Task prompt - Having located the line with "Viewport: 1280px width, 720px height.", repeat it and all remaining lines of the records exactly. Pictures do not belong in the answer.

Material provided -
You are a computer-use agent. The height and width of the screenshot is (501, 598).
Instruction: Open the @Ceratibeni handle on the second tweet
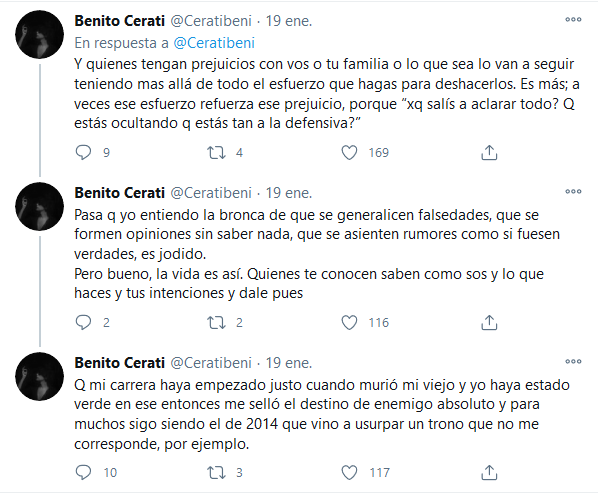[211, 193]
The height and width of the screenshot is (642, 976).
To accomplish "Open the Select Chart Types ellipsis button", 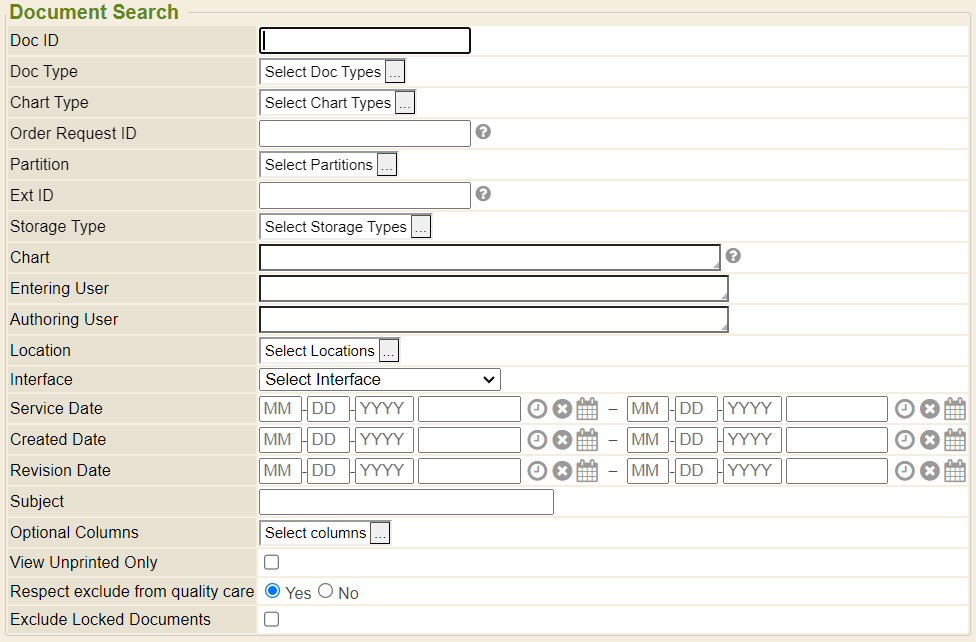I will [x=405, y=103].
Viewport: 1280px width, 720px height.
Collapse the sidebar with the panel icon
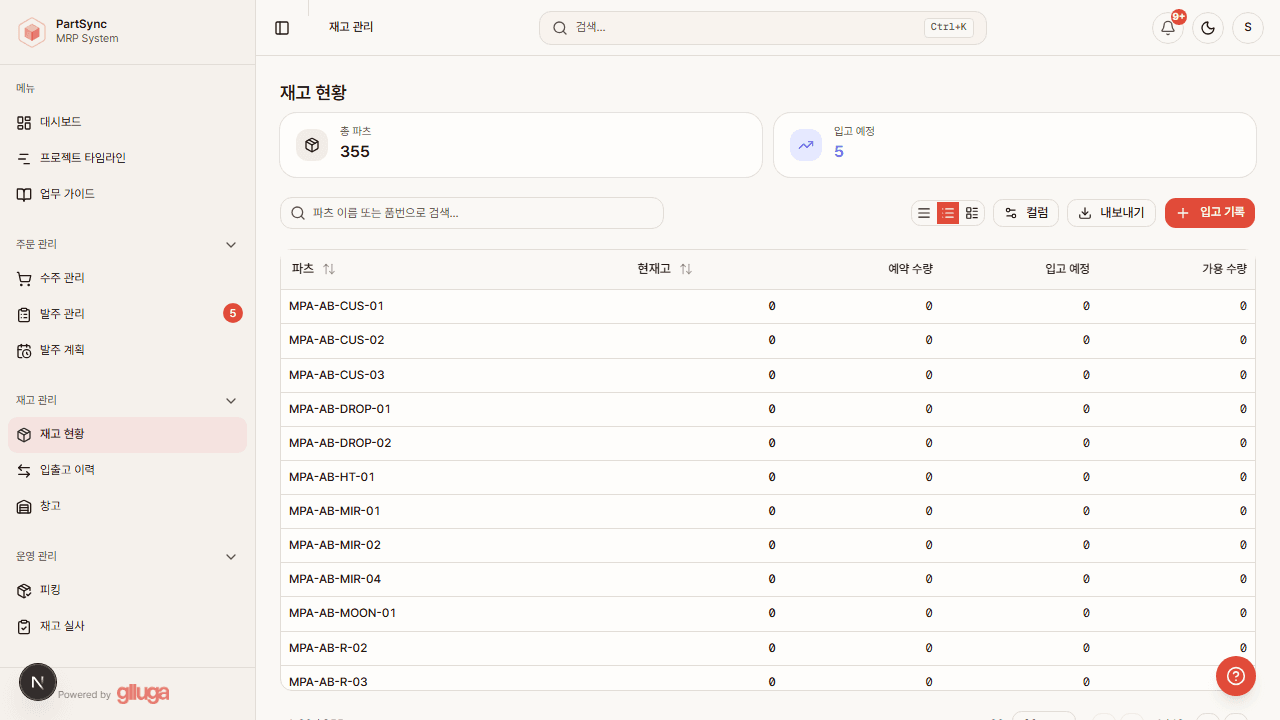point(281,28)
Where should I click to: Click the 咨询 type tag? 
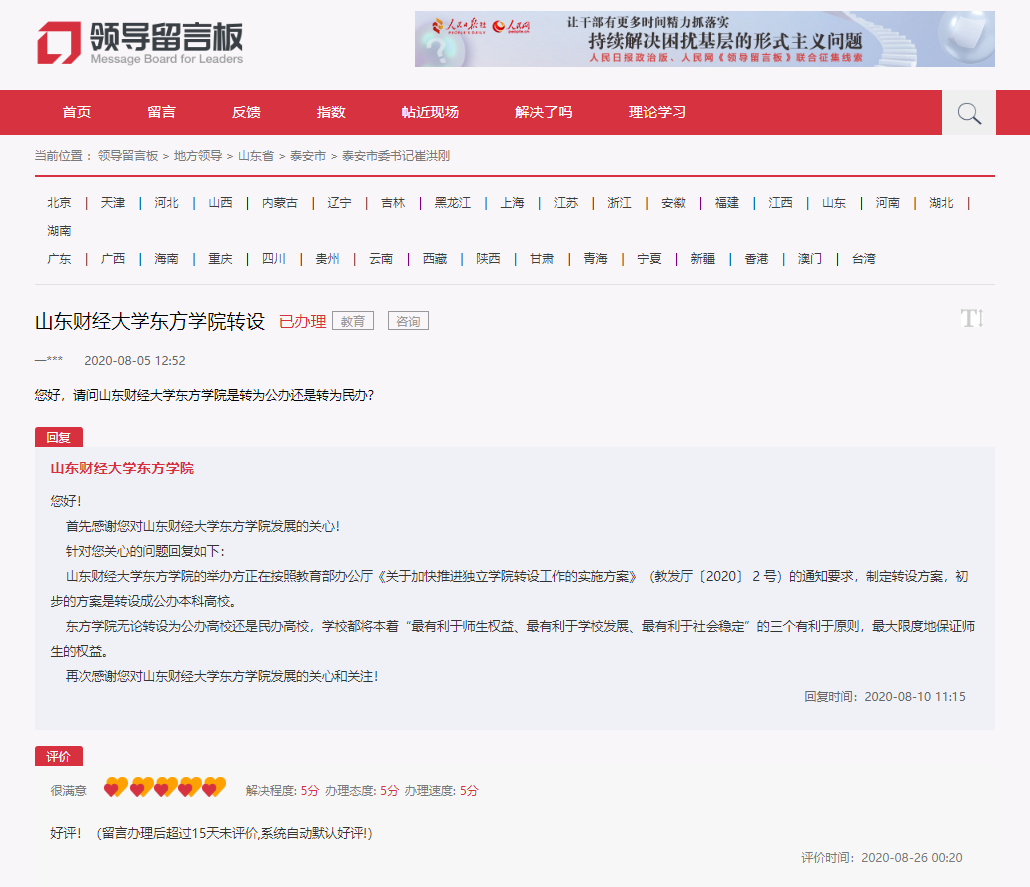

Output below -
Viewport: 1280px width, 720px height.
Collapse the sidebar with the panel icon
point(281,28)
Where should I click to: Click the 咨询 type tag? 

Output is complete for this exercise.